#### EXERCISE DESCRIPTION
Begin your copy at the line that holds "Instruction: Tap the europebet bookmaker logo" and carry it through the final line of the data, writing out each line exactly and omitting pictures.

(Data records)

⟨

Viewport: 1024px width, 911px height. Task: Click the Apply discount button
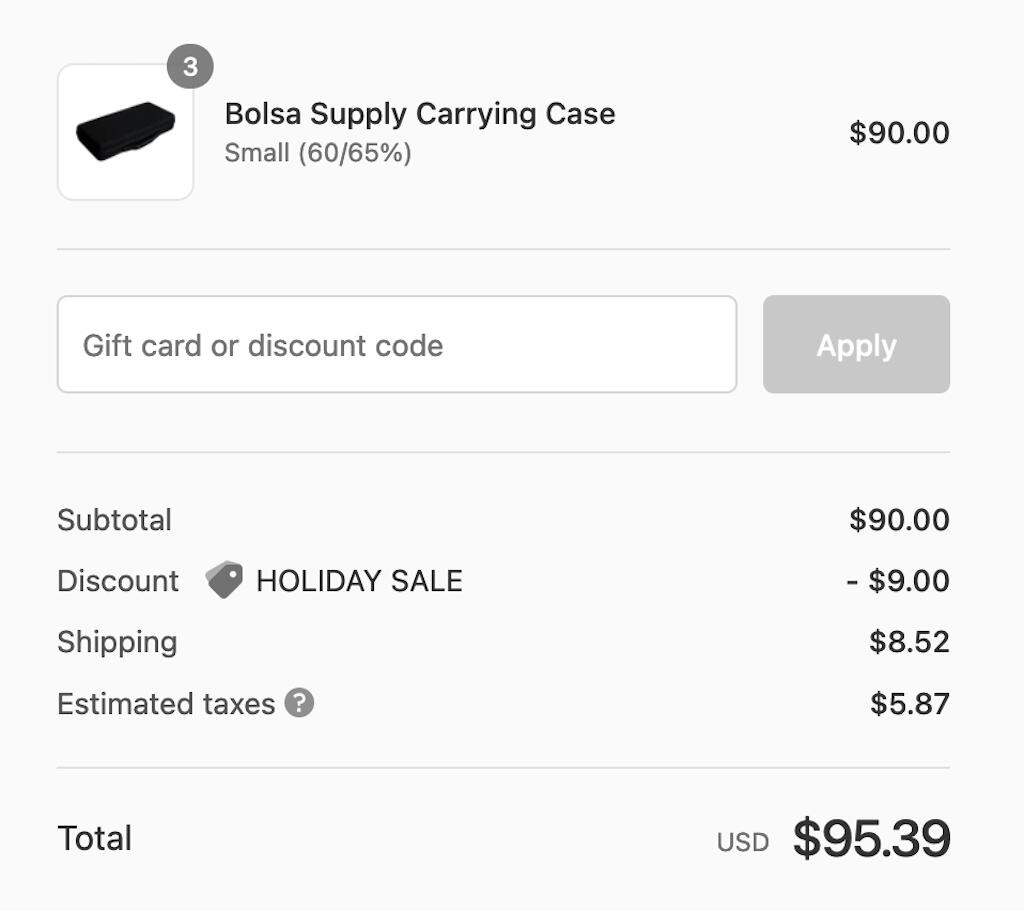coord(856,344)
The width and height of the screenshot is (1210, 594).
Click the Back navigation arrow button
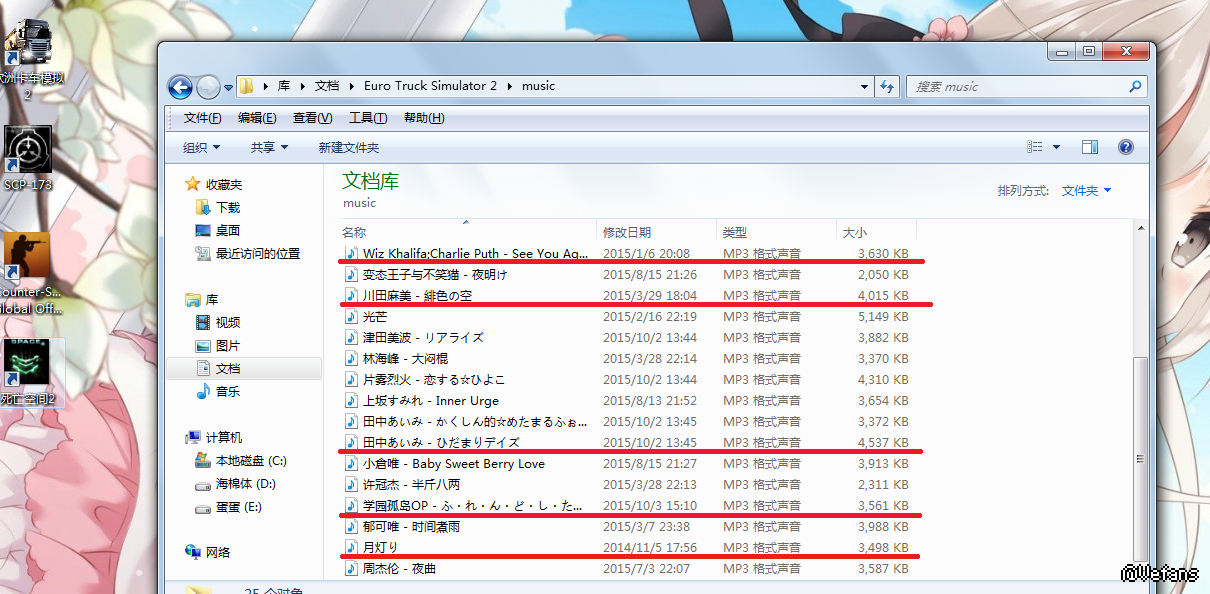(x=180, y=87)
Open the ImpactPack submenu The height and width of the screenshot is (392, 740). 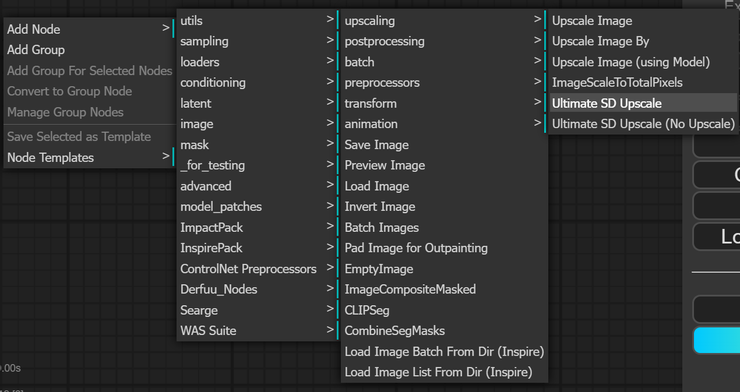[258, 227]
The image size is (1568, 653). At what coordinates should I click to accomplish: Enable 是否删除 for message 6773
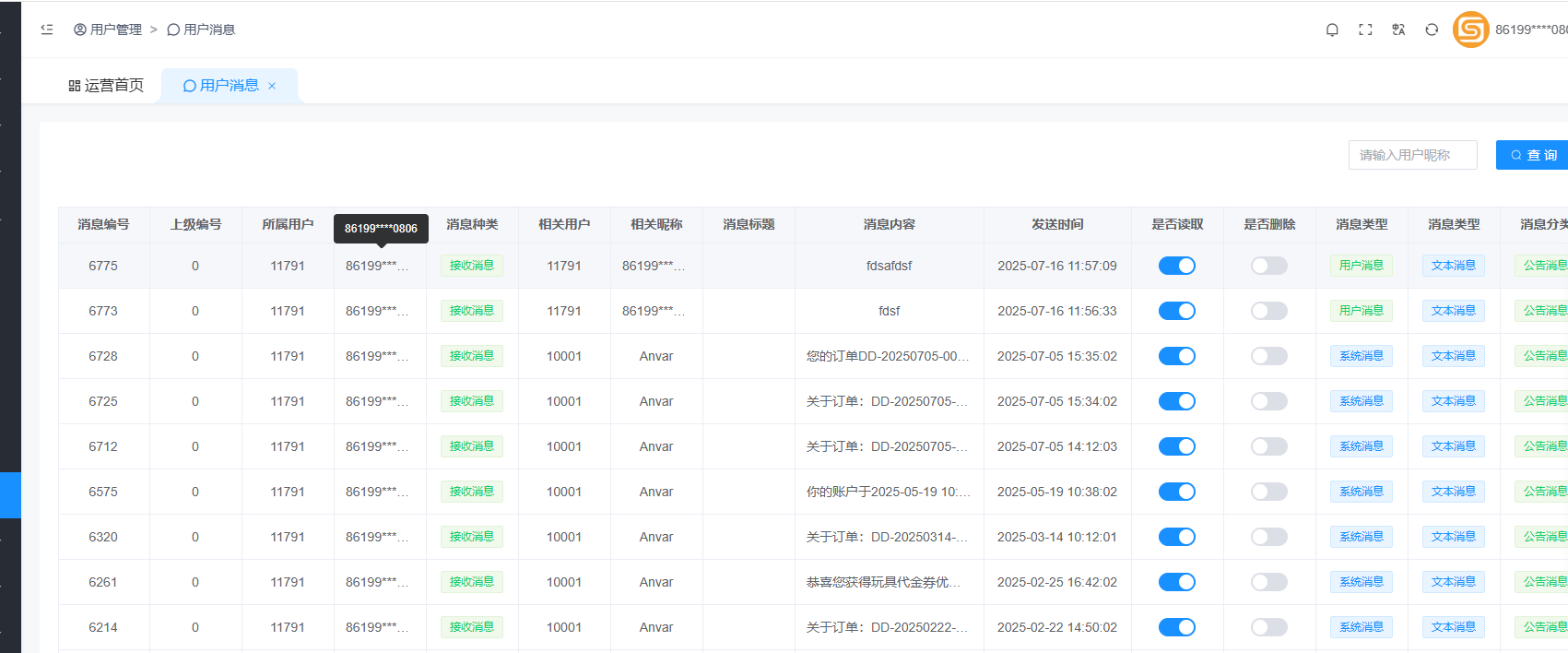tap(1268, 311)
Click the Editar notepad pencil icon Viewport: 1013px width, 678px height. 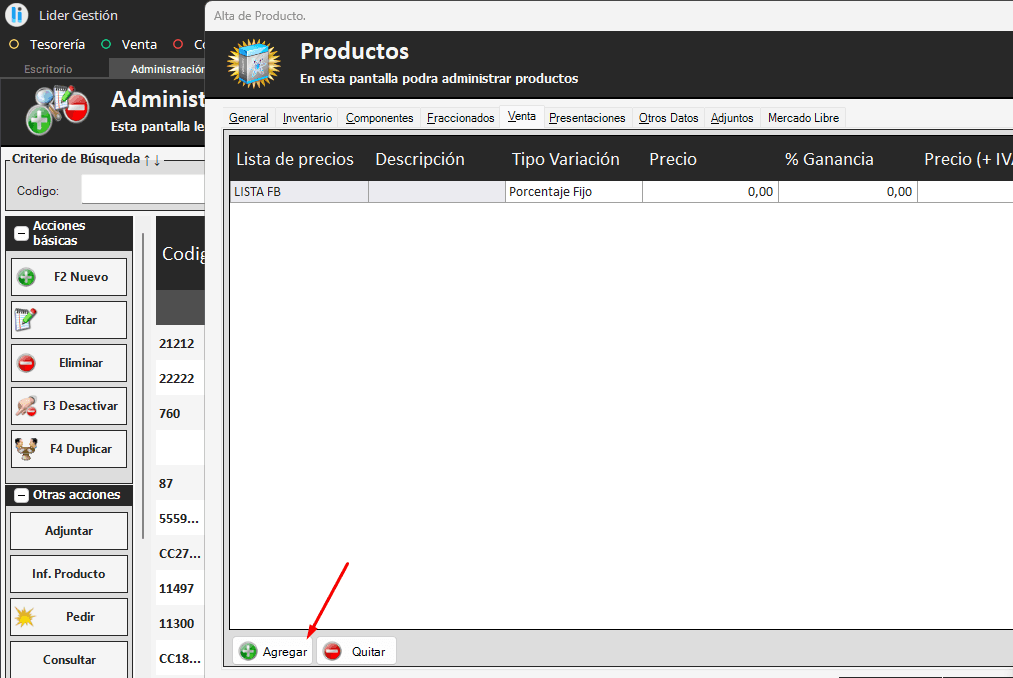pos(26,320)
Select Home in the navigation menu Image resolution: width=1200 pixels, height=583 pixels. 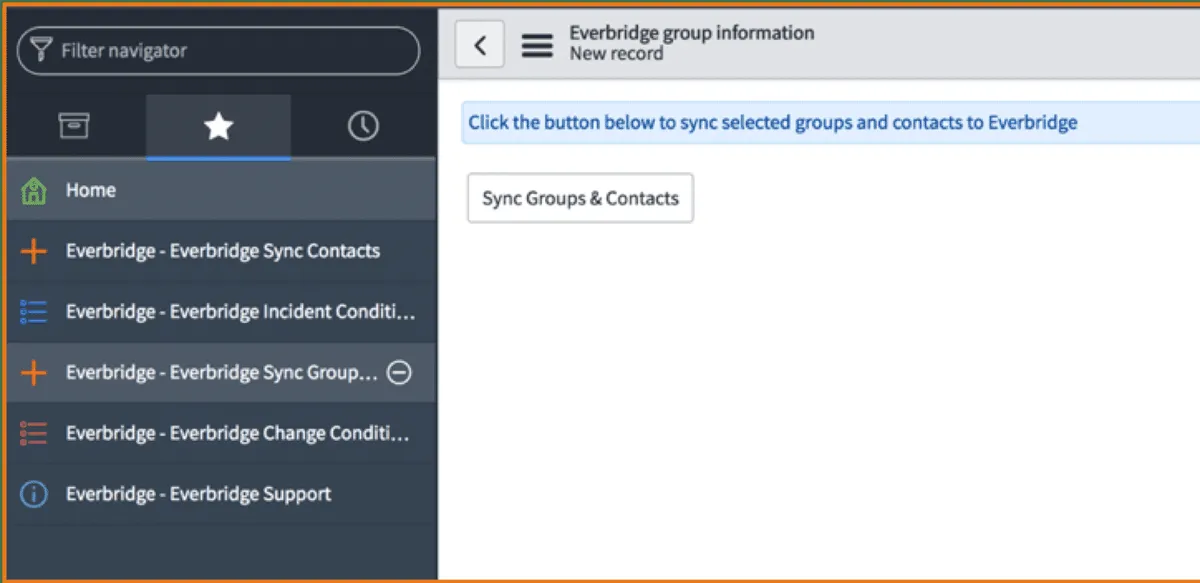(x=91, y=190)
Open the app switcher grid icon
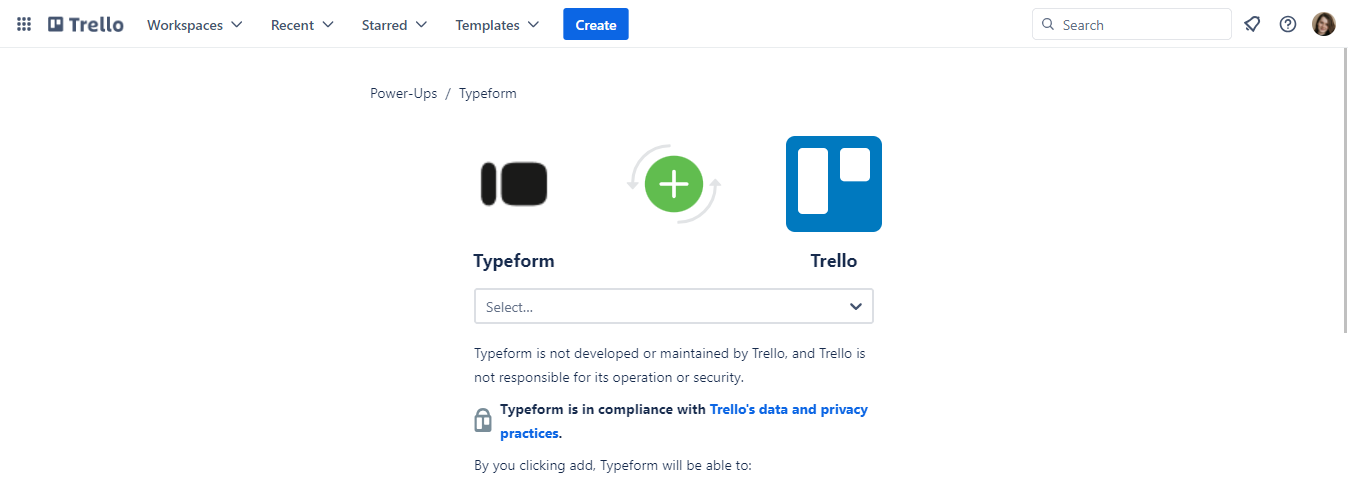1348x500 pixels. (24, 25)
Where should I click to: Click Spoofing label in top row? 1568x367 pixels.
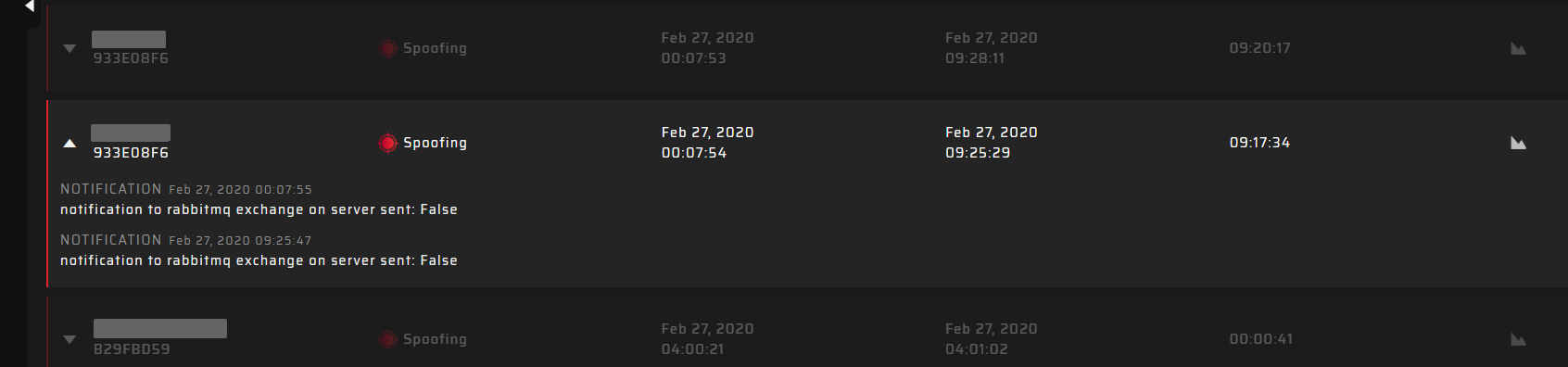(435, 48)
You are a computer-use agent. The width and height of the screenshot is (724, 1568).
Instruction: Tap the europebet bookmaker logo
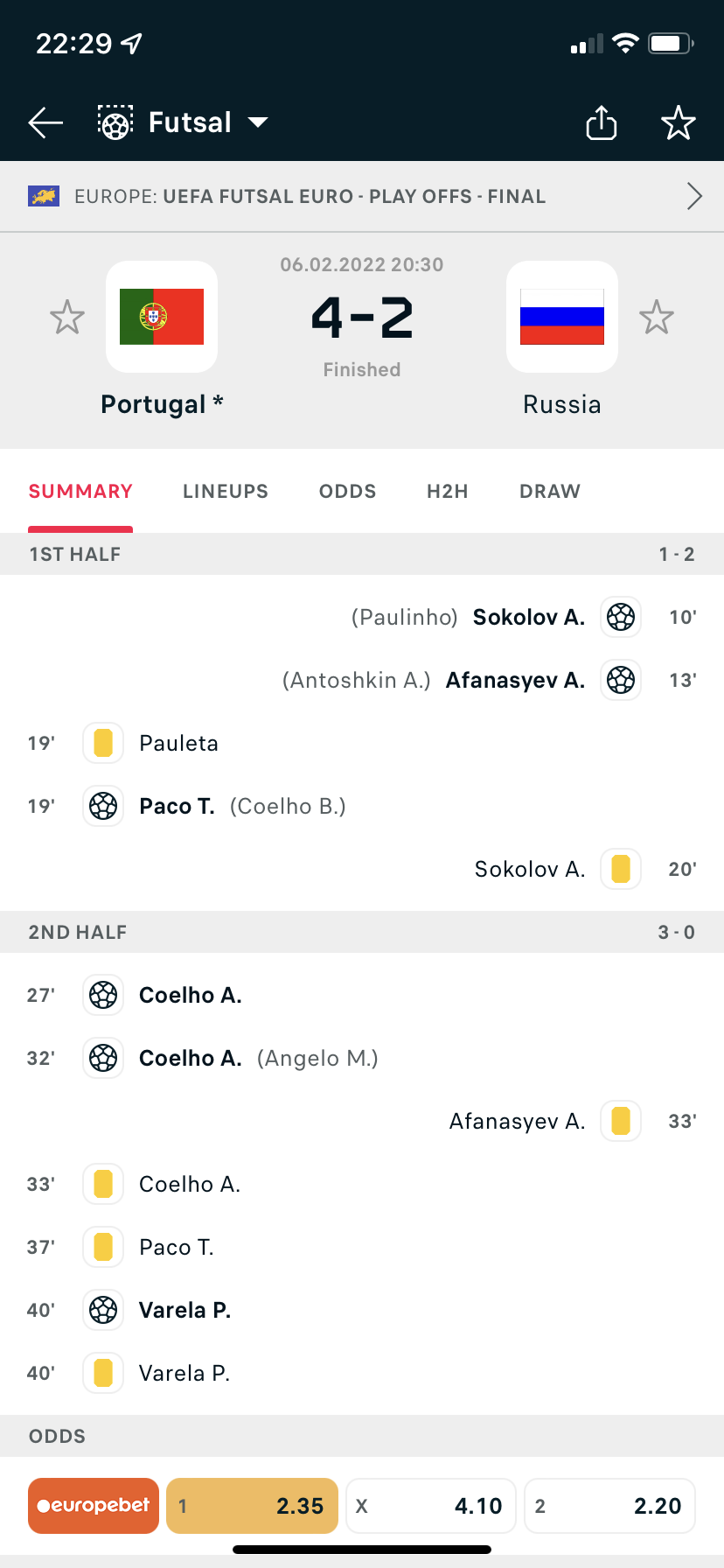94,1506
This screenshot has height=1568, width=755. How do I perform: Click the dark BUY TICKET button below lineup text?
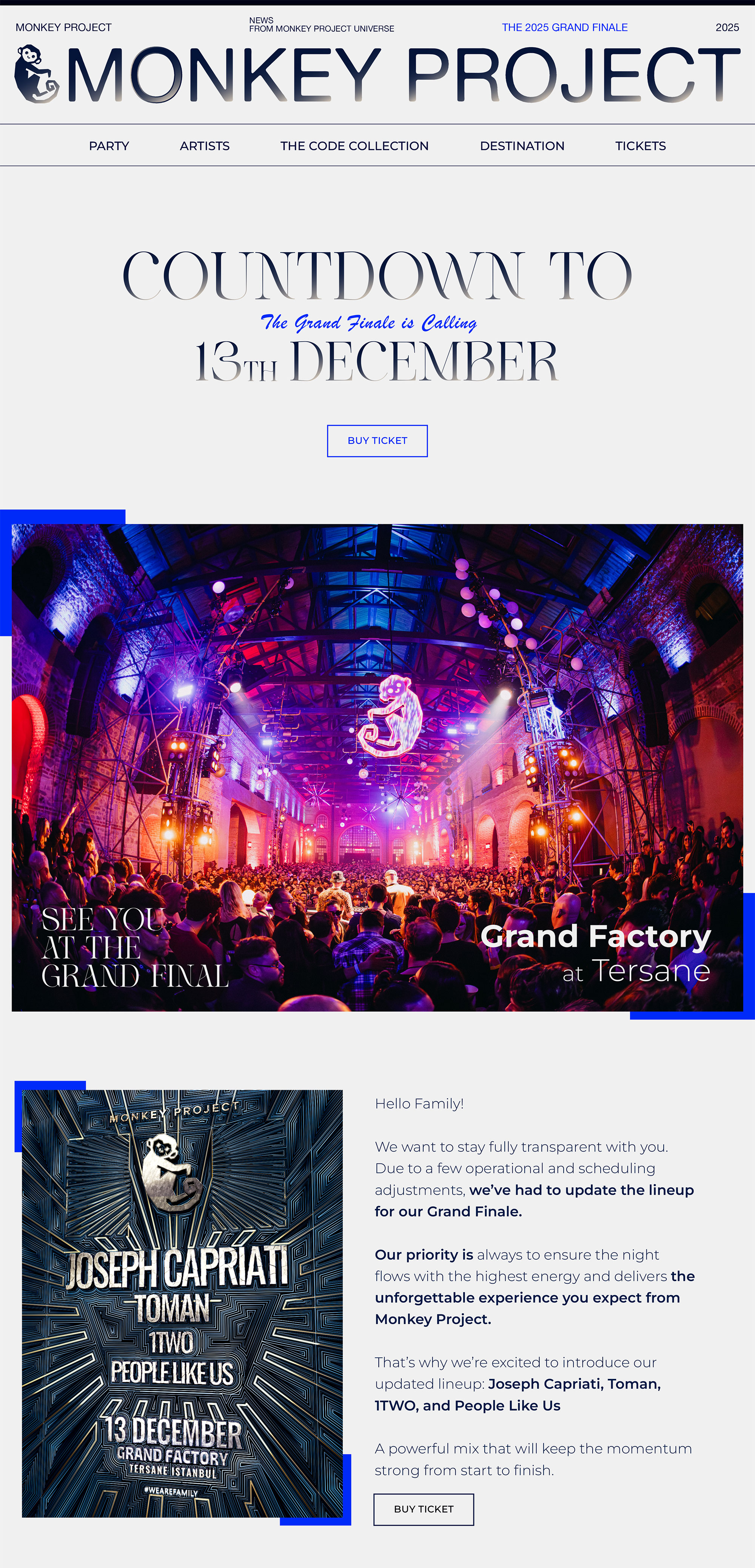(x=424, y=1509)
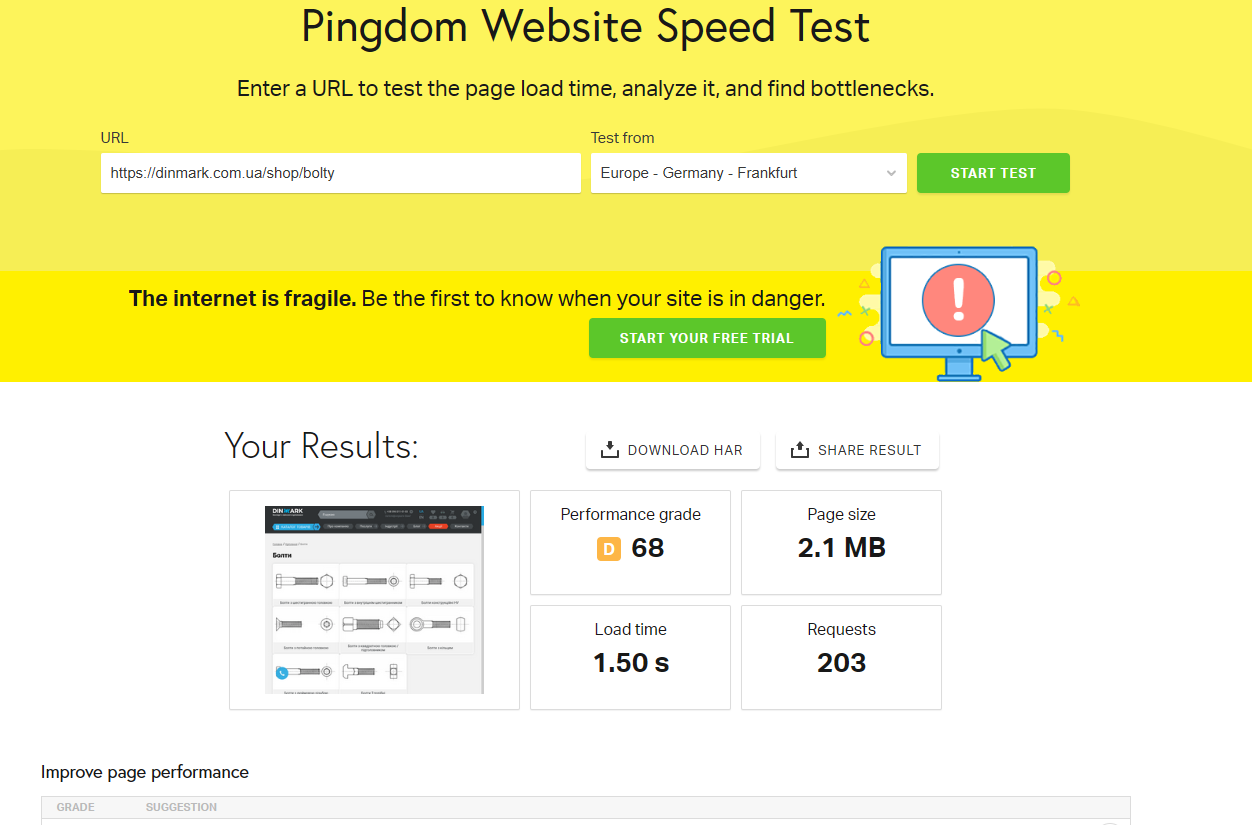1252x825 pixels.
Task: Select the Page size 2.1 MB card
Action: coord(841,542)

⟩

#### ANSWER BOX
Instruction: Tap the europebet bookmaker logo
94,1506
This screenshot has height=1568, width=755. How do I perform: Click the dark BUY TICKET button below lineup text?
(x=424, y=1509)
1252x825 pixels.
Task: Select the Page size 2.1 MB card
Action: coord(841,542)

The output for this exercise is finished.